On May 21st, we reported on the newly-announced Department of Labor (“DOL”) proposal to narrow the “advice exception” to the reporting requirements of section 203 of the Labor-Management Reporting and Disclosure Act (“LMRDA”). In a nutshell, section 203 requires employers to annually report any arrangement with a third-party consultant to persuade employees as to their rights to organize and bargain collectively or to obtain certain information concerning the activities of employees or a labor organization involved in a labor dispute with the employer. The “advice exception” of section 203(c) provides that no annual report need be filed when a consultant gives “advice” to the employer. DOL’s current policy is to construe this exception broadly to exclude arrangements where the consultant has no direct contact with employees, but DOL now views this policy as overbroad and seeks to narrow it through rulemaking, as outlined in its Spring 2010 Regulatory Agenda.
DOL’s Office of Labor-Management Standards (“OLMS”) held a public meeting on May 24th in Washington, D.C. regarding DOL’s new proposal. The purpose of the meeting was to receive comments on the planned rulemaking, and the meeting was considered a “listening session” for DOL. Following a brief introduction to the issues, the floor was opened to those wishing to provide related comments, which became part of the record for the planned rulemaking.
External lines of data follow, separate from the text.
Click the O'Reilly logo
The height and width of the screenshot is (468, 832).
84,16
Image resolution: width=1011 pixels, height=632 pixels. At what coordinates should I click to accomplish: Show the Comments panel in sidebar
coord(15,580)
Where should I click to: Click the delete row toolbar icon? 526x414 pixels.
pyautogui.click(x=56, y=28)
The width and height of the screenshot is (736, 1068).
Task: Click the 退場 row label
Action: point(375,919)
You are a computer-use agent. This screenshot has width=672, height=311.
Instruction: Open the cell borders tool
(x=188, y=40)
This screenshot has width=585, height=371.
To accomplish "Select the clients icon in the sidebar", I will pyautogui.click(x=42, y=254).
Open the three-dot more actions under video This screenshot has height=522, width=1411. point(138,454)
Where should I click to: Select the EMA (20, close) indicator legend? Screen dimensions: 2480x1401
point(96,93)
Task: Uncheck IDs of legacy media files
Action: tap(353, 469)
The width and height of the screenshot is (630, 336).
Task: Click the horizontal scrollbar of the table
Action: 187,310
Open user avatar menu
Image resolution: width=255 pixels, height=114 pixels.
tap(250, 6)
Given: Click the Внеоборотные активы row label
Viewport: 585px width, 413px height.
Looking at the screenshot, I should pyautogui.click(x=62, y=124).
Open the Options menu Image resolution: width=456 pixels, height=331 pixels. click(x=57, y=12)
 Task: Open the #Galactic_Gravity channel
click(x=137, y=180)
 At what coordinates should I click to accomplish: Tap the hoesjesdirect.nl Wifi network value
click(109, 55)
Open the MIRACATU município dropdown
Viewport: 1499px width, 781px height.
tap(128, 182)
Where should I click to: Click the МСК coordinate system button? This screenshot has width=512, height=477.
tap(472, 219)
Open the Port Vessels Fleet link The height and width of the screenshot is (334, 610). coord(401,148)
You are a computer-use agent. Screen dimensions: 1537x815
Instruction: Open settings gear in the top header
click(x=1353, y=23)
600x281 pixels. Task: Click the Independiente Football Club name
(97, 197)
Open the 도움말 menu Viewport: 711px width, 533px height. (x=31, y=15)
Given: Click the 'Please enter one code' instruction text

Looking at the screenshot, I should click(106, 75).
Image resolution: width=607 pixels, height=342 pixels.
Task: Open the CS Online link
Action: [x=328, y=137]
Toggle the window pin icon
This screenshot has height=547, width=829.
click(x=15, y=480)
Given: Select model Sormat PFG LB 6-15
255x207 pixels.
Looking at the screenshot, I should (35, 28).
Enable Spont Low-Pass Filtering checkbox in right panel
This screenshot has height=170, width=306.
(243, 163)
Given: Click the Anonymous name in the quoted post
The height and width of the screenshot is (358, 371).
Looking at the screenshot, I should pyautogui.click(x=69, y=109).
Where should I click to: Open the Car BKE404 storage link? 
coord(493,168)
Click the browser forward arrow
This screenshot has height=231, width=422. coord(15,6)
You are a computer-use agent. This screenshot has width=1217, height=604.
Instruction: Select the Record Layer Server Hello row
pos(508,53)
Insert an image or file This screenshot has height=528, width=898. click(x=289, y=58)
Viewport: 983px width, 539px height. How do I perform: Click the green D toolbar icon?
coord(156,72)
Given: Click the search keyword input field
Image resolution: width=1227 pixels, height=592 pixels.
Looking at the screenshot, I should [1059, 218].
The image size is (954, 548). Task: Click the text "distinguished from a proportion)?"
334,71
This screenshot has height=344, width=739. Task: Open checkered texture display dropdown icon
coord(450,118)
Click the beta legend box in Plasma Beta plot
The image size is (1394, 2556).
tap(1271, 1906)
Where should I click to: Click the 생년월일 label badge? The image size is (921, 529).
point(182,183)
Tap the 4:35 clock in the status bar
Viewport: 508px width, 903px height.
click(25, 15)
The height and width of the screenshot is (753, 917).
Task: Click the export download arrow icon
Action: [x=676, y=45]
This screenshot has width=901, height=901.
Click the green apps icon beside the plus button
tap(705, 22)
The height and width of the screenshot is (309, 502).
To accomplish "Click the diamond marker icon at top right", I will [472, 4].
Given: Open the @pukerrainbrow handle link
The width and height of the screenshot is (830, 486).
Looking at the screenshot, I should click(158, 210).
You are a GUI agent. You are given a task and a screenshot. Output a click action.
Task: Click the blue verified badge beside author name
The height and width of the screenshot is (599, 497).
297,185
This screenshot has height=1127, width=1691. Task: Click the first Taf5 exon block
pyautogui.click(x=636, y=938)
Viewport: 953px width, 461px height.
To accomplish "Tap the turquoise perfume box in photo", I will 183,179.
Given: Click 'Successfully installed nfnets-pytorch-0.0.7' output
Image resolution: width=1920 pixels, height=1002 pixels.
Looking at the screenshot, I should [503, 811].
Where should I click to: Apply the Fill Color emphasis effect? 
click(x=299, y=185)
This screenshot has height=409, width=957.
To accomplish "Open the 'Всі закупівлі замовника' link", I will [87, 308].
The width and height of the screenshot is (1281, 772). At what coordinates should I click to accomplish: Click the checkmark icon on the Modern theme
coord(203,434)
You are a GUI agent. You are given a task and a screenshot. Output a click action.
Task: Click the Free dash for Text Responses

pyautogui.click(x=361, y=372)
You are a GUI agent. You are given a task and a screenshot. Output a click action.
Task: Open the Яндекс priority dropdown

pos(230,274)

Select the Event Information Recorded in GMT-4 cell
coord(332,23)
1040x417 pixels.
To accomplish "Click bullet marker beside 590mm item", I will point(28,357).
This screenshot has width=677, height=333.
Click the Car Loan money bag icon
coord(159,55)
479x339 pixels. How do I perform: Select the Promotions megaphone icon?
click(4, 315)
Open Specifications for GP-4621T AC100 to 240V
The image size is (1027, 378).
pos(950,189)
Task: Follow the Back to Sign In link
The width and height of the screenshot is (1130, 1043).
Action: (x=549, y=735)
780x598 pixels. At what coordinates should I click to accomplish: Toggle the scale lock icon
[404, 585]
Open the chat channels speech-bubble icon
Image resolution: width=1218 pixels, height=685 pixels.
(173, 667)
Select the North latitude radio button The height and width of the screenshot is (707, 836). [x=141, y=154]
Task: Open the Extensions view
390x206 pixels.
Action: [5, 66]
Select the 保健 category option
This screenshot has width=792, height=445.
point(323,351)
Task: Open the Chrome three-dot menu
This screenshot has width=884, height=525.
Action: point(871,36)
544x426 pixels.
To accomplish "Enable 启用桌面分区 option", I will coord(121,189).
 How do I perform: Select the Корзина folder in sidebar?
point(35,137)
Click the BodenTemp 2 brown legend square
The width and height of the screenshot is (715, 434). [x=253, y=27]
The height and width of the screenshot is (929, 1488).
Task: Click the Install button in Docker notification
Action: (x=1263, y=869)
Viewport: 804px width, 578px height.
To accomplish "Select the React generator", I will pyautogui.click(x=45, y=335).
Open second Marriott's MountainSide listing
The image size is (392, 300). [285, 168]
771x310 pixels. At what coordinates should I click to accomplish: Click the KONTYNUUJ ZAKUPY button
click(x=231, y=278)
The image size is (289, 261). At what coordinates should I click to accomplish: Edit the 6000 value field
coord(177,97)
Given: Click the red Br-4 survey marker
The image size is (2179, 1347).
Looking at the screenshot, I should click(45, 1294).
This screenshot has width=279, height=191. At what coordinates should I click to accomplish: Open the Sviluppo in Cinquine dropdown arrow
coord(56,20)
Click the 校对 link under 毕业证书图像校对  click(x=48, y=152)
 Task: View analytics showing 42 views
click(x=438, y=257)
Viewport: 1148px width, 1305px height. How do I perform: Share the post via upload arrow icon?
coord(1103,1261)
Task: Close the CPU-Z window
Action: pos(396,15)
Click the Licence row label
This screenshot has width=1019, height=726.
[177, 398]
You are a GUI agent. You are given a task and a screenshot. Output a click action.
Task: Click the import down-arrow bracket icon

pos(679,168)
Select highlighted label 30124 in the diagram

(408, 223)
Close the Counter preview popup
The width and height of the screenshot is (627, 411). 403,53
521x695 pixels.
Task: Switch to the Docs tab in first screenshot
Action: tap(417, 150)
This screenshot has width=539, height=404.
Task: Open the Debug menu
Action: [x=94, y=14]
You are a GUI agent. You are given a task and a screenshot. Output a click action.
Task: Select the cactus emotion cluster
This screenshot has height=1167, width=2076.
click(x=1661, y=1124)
A number of labor-affiliated attendees at the meeting, including the AFL-CIO and the Mine Workers of America, and spoke in favor of the new regulatory initiative. On the other side of the aisle, attendees from the business community, such as the U.S. Chamber of Commerce and the National Association of Manufacturers, opined that narrowing section 203(c)’s advice exception would adversely impact attorney-client communications and would hinder the free speech rights of employers.
Speaking on behalf of the U.S. Chamber of Commerce, Michael Eastman, Executive Director of Labor Law Policy, expressed concern that narrowing the advice exception will make it more difficult for employers to obtain legal advice regarding labor relations and the National Labor Relations Act (“NLRA”). Eastman also stated that the LMRDA is designed to provide disclosure when employers engage third parties to interact with and persuade employees, “because employees may not otherwise know such individuals are agents of the employer,” but that “this is not true in the case of the employer’s supervisors, managers, and officers.”
The rulemaking process takes some time, and we will let you know as soon as DOL publishes a formal Notice of Proposed Rulemaking, at which time comments on the proposed rule can and should be submitted.